La zone euro peine à gommer ses divergences sur l’aide à la Grèce

 Les pays de la zone euro se sont réunis mardi pour tenter d'avancer dans la mise au point d'un nouveau plan d'aide à la Grèce en réduisant leurs divergences sur la manière d'y faire participer les banques, alors que les agences de notation parient sur une banqueroute du pays.Soulager la Grèce du poids de son énorme dette --près de 350 milliards d'euros-- sans qu'elle soit considérée en défaut de paiement: tel est l'enjeu des discussions entre les ministres des Finances de l'Union monétaire à Bruxelles, entamées dans l'après-midi.
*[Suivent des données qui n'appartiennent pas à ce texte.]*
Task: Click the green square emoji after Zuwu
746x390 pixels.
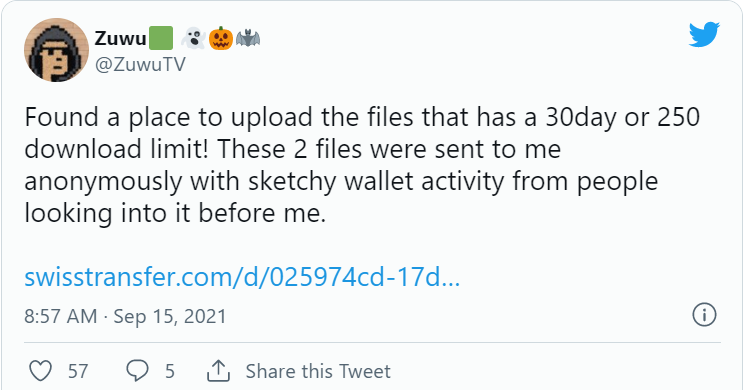Action: point(161,38)
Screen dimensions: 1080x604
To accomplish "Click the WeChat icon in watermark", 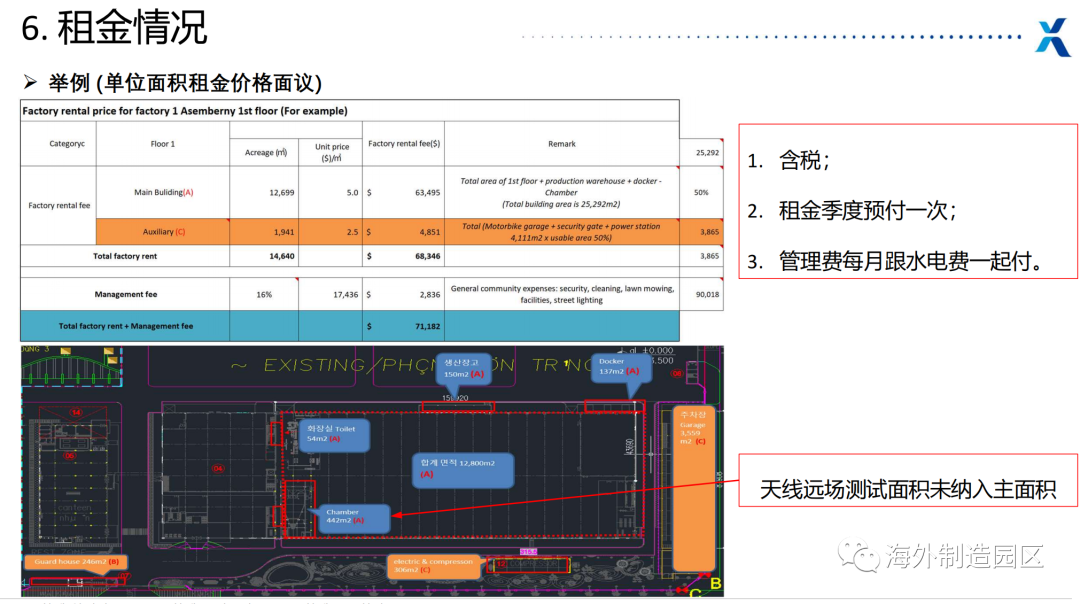I will [858, 556].
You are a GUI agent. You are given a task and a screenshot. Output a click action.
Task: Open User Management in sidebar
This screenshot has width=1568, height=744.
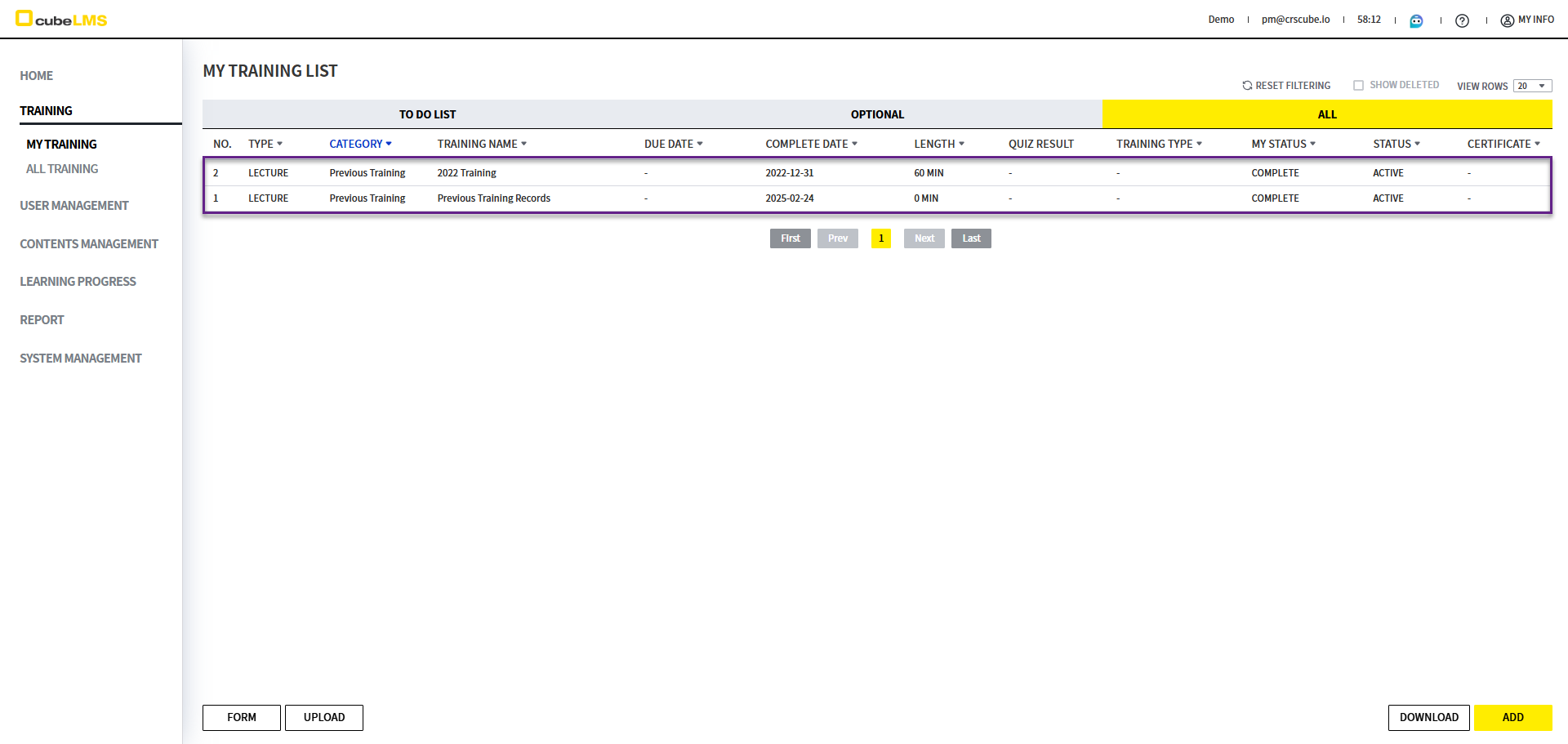click(74, 206)
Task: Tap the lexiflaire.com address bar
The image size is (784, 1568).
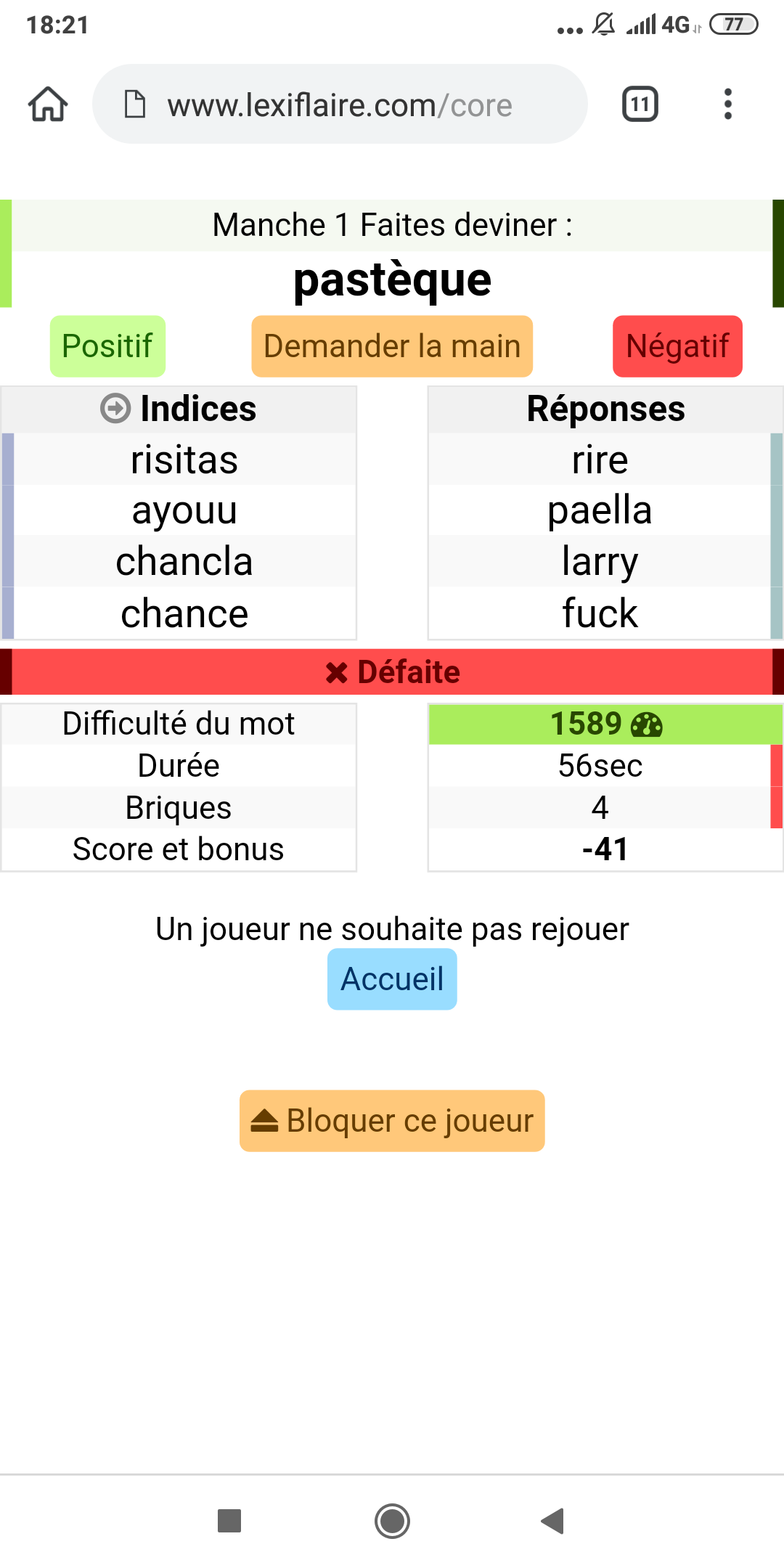Action: [x=340, y=105]
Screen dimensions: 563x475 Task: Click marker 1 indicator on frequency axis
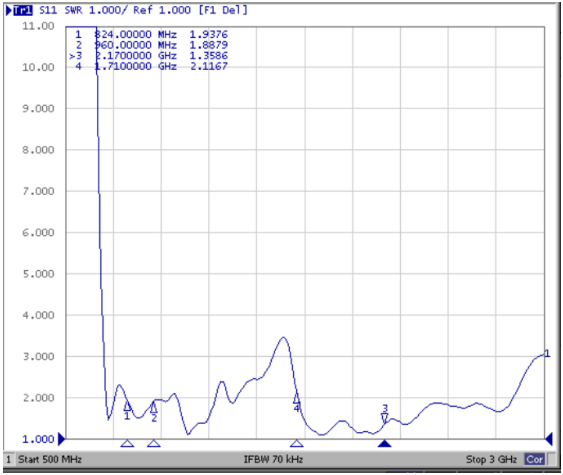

Elles devront en principe être bouclées lundi prochain lors d'une nouvelle rencontre.

Le ministre allemand des Finances, Wolfgang Schäuble, a campé sur ses positions. Il a assuré en arrivant que son pays était prêt à aider davantage Athènes, mais réaffirmé que "bien entendu, une participation du secteur privé est un élément d'un programme supplémentaire".

Berlin insiste pour que les créanciers privés de la Grèce (banques, assureurs, fonds de pension et d'investissement) participent à l'effort. Et l'idée semble s'être imposée.

Mais encore faut-il savoir comment procéder afin d'éviter un "événement de crédit", à savoir une situation où la Grèce serait considérée par les marchés comme dans l'incapacité de rembourser sa dette.

Cela risquerait en effet de déclencher des réactions en chaîne potentiellement catastrophiques pour le pays lui-même comme pour le reste de la zone euro.

Après les 110 milliards d'euros de prêts sur trois ans promis l'an dernier à Athènes par les Européens et le Fonds monétaire international, et qui s'avèrent insuffisants, "on parle de 80 milliards d'intervention nouvelle" du FMI et des Européens, a indiqué le ministre belge des Finances, Didier Reynders.

Selon lui, l'engagement des créanciers privés pourrait représenter de son côté "autour de 25 milliards d'euros", soit 105 milliards d'euros au total.

L'effort des banques doit représenter plus de 30% du nouveau paquet d'aides, a estimé pour sa part le ministère néerlandais des Finances.

L'idée serait de donner à Athènes plus de temps pour rembourser des obligations arrivant à échéance jusque mi-2014: soit, c'est l'option prônée par Berlin, en les échangeant par d'autres plus longues; soit en obtenant des créanciers privés la garantie que lorsque leurs prêts arriveront à terme, ils en octroieront d'autres de même montant ("debt roll-over").

Les discussions se cristallisent sur le caractère volontaire ou imposé de cette participation privée.

La ministre autrichienne des Finances, Maria Fekter, a dit avoir "du mal à imaginer que cela puisse se faire sur une base volontaire".

La Banque centrale européenne martèle en revanche que toute restructuration doit être "purement volontaire" et ne contenir aucun élément d'obligation, pour ne pas affoler les marchés. La Commission européenne est sur cette ligne, tout comme la France.

Imposer quoi que ce soit aux créanciers privés serait "une erreur fondamentale", a aussi prévenu Didier Reynders: ce serait "prendre un risque non seulement en Grèce mais probablement ensuite au Portugal ou en Irlande, un risque sur la zone euro, et puis ce serait aussi faire un cadeau à toute une série de spéculateurs qui ont joué sur le défaut de la Grèce".

Mais même une participation volontaire n'évitera pas forcément une sanction.

L'agence Standard and Poor's a prévenu lundi que, quelle que soit l'option retenue (échange de titres ou allongement des maturités), elle considérerait cela "de facto comme un défaut" et baisserait encore sa note sur la Grèce. Elle vient déjà de la dégrader à "CCC", faisant du pays le plus mal noté au monde.